Last fall I began the laborious, and costly, process of building new gravel paths. (With help, of course; I couldn't transport those tons of gravel, by hand cart, myself.) The process took about seven months, with work only on weekends, and a long work stoppage during the heavy snow of winter. The new gravel path (below) makes a solid walking surface well above the wet. Even more importantly, the contrasting color and mass of the gravel add a strong visual structure, providing a clear sense of direction, making spatial relationships easier to grasp, and linking together the different parts of the garden.
Below, on the backside of the garden, you can see the old path tended to fade into the background ...
... while, in dramatic contrast, the gravel replacement (below) rather forcefully carries the eye through a series of curves ...
... and creates a strong sense of direction and anticipation. What is out of view just around the corner?
In August 2009, the path at the east end (below) was virtually disappearing ...
... but by August 2010, the gravel path (below) has become an armature guiding the view across the width of the garden, highlighting the shapes, colors, and textures of the plantings (and clearly showing where plantings need to be improved, especially along the more sharply defined path edges).
Similar story at the west end, which last year was a flat, static field, with little sense of anticipation, and a generally messy appearance...
... the gravel path (below) juts forcefully into the profuse plantings, creates a felt bodily desire to move forward, a beckoning.
Looked at from the high point of the house (to the upper left above), the paths draw out the subtle lines of the landscape--like a graphic or a musical interpretation of the hydrologic flow patterns of the land--calling to mind a river or a stream flowing across the surface and down the gentle slope toward the creek at the bottom of the valley.

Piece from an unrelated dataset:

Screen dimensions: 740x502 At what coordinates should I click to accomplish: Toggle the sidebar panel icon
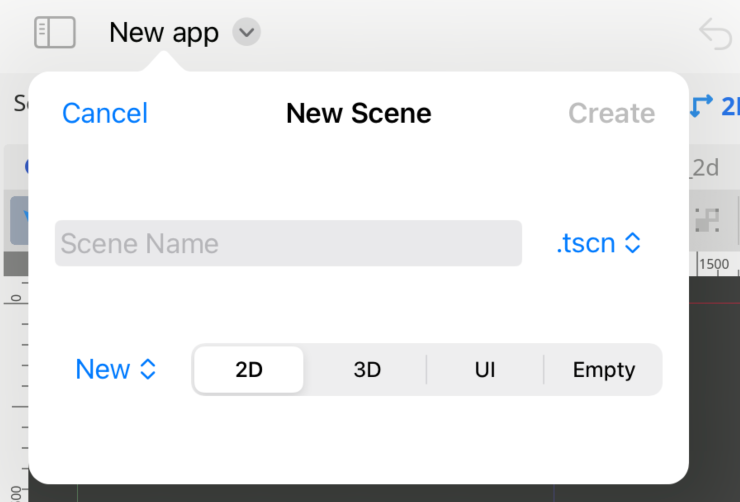(x=55, y=32)
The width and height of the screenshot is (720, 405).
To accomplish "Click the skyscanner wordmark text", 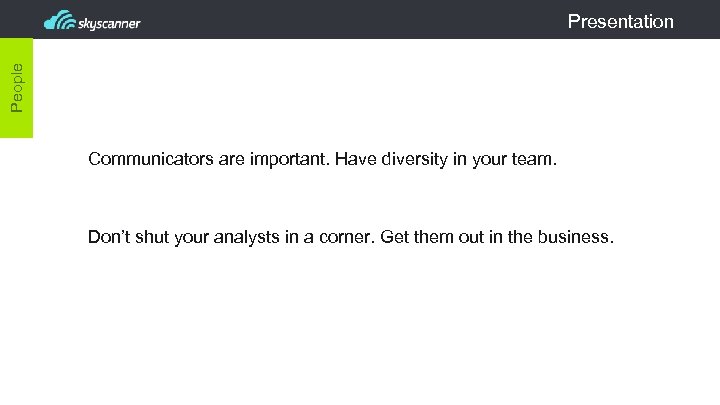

The paths also function at a conceptual level; the sense of physical movement they create also suggests a metaphorical journey, and by extension a mindful questioning--certainly an age-old gardening concept, particularly in Japanese gardens. Thanks to that gift of a CD from a friend, I've been better able to articulate my intention to myself. (To find my way out of the woods, so to speak.) I'm aiming to create a sensually appealing environment, but one that goes beyond the physical environment to evoke a thoughtful repose and contemplation of larger questions.